Keep a history of the scraping code - so that we can fairly easily revert if we introduce a problem.
Initially use the code from the file system, but as soon as thats been edited and stored somewhere, to use that code instead.
I am thinking my options are:
Store the code in the db (with a history table for the old versions)
Store the code in a private git repo somewhere and access that for the history/latest versions.
I am thinking the git route might be easiest, given its raison d'etre is to track file history...
But perhaps there is a gem/plugin that does all this for me, out of the box?
Thanks in advance for any tips/advice.
~chris
I really hope you aren't doing something like what's talked about here...

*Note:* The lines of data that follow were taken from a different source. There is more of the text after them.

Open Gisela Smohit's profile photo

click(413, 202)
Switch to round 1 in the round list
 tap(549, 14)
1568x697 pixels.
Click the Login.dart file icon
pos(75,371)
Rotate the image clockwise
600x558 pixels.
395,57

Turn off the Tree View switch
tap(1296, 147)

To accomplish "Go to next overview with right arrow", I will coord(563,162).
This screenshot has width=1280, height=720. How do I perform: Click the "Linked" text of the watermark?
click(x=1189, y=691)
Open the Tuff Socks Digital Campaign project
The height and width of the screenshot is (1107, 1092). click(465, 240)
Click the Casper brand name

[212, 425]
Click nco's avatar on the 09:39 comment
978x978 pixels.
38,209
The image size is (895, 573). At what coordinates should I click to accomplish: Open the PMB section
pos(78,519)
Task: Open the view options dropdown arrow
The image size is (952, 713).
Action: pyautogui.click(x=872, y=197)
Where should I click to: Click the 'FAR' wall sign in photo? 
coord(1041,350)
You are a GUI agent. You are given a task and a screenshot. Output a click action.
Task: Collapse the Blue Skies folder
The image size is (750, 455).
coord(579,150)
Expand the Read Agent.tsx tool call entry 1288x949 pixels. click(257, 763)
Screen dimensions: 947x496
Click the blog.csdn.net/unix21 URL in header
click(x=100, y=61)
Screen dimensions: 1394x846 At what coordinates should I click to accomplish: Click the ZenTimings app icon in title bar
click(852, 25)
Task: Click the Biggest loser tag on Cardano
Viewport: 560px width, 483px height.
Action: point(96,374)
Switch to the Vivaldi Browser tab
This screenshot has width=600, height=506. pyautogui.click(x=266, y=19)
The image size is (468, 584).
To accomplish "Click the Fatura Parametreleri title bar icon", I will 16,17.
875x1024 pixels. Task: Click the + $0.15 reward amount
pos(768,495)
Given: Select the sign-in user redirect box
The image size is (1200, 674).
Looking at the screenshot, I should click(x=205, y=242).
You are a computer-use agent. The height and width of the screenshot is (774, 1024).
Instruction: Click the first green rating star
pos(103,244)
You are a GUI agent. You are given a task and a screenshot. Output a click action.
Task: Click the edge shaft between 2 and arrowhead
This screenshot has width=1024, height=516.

Assuming you are doing a proper mixin, there used to be a gem called "acts_as_versioned" which would do something like you want. It's been a while so I don't know if it's been turned into a plugin or if it's been abandoned. Essentially the process it uses was to provide a combination key for your versioned table.
Your database would have a structure like this:
Key column (id for the record)
Version column (id for the record's version)
All the record attributes
Let's say you had a table for your scripts, and the script you wanted has three versions. Your table would have the following records:
123, 3, '#Be good now'
123, 2, 'puts "Hi"'
123, 1, '#Do not be bad'
Getting the most recent version would be as simple as
Scripts.find :first, :conditions=>{:id=>123}, :order=>"version desc"
Rolling back would be as simple as removing the most recent version, or having another table with a pointer to the active version. It's up to you.
You are correct in that git, subversion, mercurial and company are going to be much better at this. To provide support, you just follow these steps:
Check out the script on the server (using a tag so you can manage what goes there at any time)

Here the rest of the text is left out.